Debout, j’ouvre les yeux. Je sens mes pieds collés au bitume de la route, il fait nuit.
Je porte quelque chose de lourd dans mon dos, je sais que ce n’est pas un sac. Mes sens s’éveillent et je remarque que je tiens fermement en main deux tiges de métal recouvertes de cuir, des manettes.
Il fait froid. Le contact glacial du fer filtre à travers le tissu et engourdit mes mains.
Sans savoir pourquoi, je tire sur les manettes et tout le poids que je porte sur moi s’anime, se met à trembler et fait vibrer tout mon être. C’est une machine qui semble s’éveiller, elle aussi.
Le vent qui se lève autour de moi se répercute en écho contre les arbres de la forêt qui m’entourent. Dans un frisson indescriptible, je sens à présent une force me pousser vers le haut, mes pieds finissent par se détacher du sol et je prends conscience que mon corps tout entier flotte au dessus du vide, que je vole.
Actionnant de nouveau les manettes, j’étudie les mouvements et réactions de la machine.
En peu de temps, j’en comprends l’essentiel et me sens capable de me déplacer librement. J’avance de plus en plus vite en survolant la route, toujours encadrée par ces grands arbres et ténèbres de la forêt.

Au fur et à mesure que je progresse, j’aperçois de plus en plus de voitures, filant dans mon sens et dans celui de la voie opposée.
Maintenant les manettes inclinées au maximum, je constate que la machine derrière moi gagne peu à peu en puissance, libérant toujours plus de cette énergie qui me propulse vers l’avant.
Autour de moi, tout se trouble avec la vitesse. Je ne différencie bientôt plus les couleurs des différentes carrosseries qui m’entourent, le vrombissement du moteurs des voitures, l’écho lointain de leur klaxonnes, tout fini par se mélanger d’une façon presque irréel.
Malgré cela, je contrôle chacun de mes mouvements. J’en viens même à me demander si ce n’est pas le monde dans lequel j'évolue qui n’arrive pas à suivre le rythme que j’impose. J’éprouve à cet instant un immense sentiment de puissance et de liberté. Plus aucune entrave physique ne semble être en mesure de m’atteindre.

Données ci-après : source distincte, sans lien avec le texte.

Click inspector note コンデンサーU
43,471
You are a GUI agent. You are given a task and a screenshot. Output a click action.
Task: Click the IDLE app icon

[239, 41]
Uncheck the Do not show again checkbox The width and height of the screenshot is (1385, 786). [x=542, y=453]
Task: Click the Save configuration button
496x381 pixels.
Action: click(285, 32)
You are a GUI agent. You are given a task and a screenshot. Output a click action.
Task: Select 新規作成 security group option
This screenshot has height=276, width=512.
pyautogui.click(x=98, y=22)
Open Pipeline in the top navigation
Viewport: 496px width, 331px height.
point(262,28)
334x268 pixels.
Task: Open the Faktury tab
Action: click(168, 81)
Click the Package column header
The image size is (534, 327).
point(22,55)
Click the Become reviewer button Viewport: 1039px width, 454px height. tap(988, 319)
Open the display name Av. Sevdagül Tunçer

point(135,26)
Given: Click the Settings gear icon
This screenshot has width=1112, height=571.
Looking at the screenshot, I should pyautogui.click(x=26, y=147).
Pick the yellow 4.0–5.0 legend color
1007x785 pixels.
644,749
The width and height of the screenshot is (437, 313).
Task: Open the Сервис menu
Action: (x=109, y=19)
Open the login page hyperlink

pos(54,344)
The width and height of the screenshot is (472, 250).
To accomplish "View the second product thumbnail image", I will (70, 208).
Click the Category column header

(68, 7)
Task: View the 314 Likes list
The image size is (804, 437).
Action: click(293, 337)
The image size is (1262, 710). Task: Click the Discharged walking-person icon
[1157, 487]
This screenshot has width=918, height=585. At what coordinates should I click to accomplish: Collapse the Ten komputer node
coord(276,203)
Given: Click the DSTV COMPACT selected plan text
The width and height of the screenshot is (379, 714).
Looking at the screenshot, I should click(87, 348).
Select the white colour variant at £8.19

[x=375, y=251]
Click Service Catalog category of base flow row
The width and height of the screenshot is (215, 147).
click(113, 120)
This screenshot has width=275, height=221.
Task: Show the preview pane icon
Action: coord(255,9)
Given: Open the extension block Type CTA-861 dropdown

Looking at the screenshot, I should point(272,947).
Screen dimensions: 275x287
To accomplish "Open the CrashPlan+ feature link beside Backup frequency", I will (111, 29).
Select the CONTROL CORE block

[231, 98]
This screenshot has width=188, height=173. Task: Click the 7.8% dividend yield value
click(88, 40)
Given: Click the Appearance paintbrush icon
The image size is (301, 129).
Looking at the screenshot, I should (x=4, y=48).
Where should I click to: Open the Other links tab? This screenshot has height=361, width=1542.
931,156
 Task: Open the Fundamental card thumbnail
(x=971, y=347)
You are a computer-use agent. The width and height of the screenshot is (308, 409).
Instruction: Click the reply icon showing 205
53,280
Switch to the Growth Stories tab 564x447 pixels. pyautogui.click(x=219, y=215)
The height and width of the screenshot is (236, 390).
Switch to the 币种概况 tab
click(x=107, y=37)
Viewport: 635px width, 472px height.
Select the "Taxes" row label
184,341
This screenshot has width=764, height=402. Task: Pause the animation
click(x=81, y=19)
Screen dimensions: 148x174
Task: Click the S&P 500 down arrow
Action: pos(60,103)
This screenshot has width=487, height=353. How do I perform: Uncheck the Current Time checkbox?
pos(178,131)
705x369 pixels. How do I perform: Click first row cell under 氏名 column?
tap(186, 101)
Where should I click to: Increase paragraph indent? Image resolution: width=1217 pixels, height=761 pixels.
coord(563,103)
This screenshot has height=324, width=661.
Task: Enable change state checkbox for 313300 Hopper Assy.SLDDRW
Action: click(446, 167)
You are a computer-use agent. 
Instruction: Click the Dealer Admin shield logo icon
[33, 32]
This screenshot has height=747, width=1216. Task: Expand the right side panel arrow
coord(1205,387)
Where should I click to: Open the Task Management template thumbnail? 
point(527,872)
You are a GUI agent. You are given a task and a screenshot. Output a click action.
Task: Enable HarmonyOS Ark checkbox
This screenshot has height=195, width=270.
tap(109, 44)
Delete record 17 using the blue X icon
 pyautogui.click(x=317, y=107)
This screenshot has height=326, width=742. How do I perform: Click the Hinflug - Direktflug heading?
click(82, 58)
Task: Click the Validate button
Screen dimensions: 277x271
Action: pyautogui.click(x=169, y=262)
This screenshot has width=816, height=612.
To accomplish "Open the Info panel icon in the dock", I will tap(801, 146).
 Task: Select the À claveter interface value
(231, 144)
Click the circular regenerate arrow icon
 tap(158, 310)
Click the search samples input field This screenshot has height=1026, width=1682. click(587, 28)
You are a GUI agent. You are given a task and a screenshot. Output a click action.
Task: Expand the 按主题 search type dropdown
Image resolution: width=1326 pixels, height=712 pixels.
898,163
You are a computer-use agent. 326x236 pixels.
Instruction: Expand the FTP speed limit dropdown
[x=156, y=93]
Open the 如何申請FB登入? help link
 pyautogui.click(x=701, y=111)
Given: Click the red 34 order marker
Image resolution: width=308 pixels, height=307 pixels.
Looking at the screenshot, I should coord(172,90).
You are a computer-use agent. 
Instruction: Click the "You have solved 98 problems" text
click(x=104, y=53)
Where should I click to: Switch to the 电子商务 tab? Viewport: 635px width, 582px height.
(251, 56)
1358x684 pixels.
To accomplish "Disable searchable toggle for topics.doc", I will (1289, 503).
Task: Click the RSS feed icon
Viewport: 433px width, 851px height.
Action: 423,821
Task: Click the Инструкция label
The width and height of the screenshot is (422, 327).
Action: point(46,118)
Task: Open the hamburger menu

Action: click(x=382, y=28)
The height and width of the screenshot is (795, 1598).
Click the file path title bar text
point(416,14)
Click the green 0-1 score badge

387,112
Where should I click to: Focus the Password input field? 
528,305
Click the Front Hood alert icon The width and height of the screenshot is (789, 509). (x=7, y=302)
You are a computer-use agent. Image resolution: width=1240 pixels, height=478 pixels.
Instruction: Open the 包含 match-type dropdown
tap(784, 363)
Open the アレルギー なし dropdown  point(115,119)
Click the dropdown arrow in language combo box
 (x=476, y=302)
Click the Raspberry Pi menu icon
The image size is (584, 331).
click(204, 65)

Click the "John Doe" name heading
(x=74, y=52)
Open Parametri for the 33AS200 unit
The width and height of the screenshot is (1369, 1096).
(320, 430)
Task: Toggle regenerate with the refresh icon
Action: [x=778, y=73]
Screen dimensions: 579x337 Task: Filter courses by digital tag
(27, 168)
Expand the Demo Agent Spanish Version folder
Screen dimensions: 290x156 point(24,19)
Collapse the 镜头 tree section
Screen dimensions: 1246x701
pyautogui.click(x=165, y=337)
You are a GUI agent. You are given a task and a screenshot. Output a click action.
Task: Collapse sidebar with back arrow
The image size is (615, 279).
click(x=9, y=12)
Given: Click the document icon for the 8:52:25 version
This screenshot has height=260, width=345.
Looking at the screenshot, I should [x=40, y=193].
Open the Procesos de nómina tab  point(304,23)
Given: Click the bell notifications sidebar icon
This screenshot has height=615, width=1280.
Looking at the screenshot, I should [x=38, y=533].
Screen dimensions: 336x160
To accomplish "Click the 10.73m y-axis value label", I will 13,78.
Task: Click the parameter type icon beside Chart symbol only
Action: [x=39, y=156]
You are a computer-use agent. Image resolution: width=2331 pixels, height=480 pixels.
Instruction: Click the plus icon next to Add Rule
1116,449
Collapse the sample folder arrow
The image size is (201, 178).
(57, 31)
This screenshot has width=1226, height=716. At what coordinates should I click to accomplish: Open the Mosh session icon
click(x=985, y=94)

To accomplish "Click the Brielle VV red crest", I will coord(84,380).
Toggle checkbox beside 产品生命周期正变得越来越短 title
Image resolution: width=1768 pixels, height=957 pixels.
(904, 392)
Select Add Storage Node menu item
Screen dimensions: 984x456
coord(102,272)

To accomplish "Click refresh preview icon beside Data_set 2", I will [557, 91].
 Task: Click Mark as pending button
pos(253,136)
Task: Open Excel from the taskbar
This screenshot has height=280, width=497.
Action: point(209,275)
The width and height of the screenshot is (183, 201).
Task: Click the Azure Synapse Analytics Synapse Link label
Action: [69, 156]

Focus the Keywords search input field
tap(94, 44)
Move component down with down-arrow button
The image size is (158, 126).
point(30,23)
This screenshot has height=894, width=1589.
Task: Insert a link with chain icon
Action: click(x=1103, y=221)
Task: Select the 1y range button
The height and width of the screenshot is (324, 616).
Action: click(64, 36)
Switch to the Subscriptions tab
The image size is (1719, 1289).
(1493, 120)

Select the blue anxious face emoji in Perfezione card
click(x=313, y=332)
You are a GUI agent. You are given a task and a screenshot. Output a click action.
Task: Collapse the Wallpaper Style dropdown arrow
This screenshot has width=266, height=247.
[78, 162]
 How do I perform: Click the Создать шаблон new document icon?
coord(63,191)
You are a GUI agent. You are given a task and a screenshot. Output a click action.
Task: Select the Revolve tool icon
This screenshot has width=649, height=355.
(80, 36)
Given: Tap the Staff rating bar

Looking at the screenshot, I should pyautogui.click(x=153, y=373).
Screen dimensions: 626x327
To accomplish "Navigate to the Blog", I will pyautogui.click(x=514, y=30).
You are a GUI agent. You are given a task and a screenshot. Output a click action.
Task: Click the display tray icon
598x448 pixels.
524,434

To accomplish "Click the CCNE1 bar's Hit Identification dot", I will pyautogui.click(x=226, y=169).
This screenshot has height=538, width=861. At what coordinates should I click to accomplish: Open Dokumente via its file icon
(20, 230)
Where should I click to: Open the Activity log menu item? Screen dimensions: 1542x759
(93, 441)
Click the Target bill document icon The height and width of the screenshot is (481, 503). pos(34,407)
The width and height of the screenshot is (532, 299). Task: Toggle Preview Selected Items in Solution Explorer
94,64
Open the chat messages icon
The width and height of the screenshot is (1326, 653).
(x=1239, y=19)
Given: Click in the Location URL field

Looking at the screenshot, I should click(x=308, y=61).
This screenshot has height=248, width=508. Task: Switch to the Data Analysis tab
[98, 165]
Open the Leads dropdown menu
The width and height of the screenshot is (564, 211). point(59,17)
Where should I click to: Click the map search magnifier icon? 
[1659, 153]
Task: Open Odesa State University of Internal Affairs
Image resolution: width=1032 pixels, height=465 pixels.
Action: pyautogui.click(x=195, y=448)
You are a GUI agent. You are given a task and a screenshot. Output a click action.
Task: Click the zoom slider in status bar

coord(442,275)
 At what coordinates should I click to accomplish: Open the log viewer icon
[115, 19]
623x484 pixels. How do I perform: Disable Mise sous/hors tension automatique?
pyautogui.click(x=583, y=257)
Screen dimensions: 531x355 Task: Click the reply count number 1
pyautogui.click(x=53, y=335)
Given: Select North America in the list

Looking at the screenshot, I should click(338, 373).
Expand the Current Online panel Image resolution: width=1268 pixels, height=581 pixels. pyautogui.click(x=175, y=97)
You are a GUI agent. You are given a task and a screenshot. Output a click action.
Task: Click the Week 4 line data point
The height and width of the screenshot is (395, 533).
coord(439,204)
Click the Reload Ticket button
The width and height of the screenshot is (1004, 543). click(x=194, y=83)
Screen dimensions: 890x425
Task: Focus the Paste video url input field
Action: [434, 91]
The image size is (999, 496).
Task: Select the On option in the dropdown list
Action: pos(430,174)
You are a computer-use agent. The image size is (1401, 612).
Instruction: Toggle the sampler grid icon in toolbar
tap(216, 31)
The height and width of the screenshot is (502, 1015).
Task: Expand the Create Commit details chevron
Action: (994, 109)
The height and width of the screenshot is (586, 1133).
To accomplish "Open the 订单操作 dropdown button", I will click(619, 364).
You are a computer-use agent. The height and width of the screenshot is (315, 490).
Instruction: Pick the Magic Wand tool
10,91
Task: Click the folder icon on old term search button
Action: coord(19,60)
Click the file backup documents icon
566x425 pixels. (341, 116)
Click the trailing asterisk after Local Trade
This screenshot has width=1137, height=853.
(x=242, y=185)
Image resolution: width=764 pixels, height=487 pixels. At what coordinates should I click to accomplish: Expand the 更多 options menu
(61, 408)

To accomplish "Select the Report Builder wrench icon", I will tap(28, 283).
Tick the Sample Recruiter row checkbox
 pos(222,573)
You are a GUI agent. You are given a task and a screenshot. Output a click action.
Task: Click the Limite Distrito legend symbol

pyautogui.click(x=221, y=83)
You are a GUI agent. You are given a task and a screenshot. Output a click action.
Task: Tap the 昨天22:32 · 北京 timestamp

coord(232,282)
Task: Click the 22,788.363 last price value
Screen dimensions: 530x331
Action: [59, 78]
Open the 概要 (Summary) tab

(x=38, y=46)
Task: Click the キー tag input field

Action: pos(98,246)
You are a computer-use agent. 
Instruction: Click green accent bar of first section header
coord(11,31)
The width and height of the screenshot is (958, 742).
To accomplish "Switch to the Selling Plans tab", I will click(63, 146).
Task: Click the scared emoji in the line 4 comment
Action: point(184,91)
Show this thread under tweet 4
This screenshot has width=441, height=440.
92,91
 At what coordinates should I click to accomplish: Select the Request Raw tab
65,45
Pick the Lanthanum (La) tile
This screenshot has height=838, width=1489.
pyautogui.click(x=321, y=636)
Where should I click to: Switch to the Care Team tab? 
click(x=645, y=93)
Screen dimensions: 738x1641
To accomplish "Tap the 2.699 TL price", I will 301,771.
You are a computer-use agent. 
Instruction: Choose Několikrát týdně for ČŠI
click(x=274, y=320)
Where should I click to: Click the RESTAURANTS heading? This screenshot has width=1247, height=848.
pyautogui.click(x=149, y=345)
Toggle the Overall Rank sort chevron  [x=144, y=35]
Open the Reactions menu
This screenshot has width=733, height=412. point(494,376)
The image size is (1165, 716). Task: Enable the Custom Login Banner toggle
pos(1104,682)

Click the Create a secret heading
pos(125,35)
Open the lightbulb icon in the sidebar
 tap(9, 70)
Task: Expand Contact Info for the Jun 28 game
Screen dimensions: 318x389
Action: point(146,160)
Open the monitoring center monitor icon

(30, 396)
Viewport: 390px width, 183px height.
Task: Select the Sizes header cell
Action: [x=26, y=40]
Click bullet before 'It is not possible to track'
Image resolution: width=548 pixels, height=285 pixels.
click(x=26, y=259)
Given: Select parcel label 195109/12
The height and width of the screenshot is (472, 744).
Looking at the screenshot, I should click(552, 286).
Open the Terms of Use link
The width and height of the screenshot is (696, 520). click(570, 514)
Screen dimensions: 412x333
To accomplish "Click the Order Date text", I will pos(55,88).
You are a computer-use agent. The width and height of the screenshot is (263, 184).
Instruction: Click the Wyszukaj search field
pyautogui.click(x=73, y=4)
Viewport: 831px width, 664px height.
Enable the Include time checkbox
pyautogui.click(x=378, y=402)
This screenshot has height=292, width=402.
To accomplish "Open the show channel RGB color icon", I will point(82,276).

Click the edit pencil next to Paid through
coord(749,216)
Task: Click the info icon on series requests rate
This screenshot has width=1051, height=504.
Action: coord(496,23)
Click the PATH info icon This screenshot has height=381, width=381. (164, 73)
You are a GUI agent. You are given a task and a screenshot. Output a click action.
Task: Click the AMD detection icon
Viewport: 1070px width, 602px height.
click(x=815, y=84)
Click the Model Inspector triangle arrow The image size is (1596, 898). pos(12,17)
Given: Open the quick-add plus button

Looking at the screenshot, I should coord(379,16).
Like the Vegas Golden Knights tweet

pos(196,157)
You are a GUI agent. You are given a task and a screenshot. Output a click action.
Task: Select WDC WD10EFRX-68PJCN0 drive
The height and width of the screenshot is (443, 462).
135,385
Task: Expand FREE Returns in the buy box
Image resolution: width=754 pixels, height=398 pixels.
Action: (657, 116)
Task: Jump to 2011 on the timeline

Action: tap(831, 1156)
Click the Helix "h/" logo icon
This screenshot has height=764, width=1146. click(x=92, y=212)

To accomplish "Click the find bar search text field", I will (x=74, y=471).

Devant moi, j’aperçois les voitures s’engouffrer dans un tunnel qui fini par m’avaler, moi aussi. Gardant mes distances avec la paroi toute proche de la voute qui me surplombe, je vole à présent très vite et au plus près du ballet incessant des voitures. L’éclat des phares se répercute sur les parois, faisant apparaître de grandes et terrifiantes ombres.
Brusquement, le tunnel prend fin et la route entame une pente très forte. L’air frais du dehors me fouette le visage. Les voitures m’accompagnant jusqu’ici perdent peu à peu l’équilibre et, pour certaines d’entre elles, décollent légèrement du sol tellement la route est abrupte. J’entends des coffres et portières s’ouvrir et se rabattre dans une cacophonie métallique infernale.

Je sens ma tête qui commence à tourner. Les lumières autour de moi sont vives. A tel point que je ferme les yeux pour la première fois, pour ne pas être aveuglé.
La seconde d’après, un crissement suraigu me déchire le tympan tandis qu’une sorte de flash blanc fini par me couper progressivement de la réalité. Tout s’effondre et disparait.

Quand j’ouvre de nouveau les yeux, je ne reconnais pas le nouveau décor qui m’entoure. Je me trouve cette fois ci à survoler un terrain complètement à découvert et ocre, en plein jour. Les voitures de la route sont toujours là mais je vole tellement haut au dessus que le tonnerre des moteurs et pots d’échappement peine à m’atteindre.
Zigzagant dans l’espace exiguë qui correspond à la largeur de la voie en dessous de moi, je prends conscience que je ne m’en suis jusqu’ici jamais écarté. Comme si je n’en avais finalement jamais ressenti le désir. J’ai l’intense conviction que rien au delà de cette barrière ne m’attends pour l’instant. Quelque par je le regrette.

Je ne sais pas depuis combien de minutes, d’heures ou même de jours je vole. Sur ces obscures pensées, mes articulations s’engourdissent une seconde fois. Mes sens s’embrouillent eux aussi, vacillent et finissent par sombrer pour de bon dans les ténèbres. Tout s’effondre et disparait.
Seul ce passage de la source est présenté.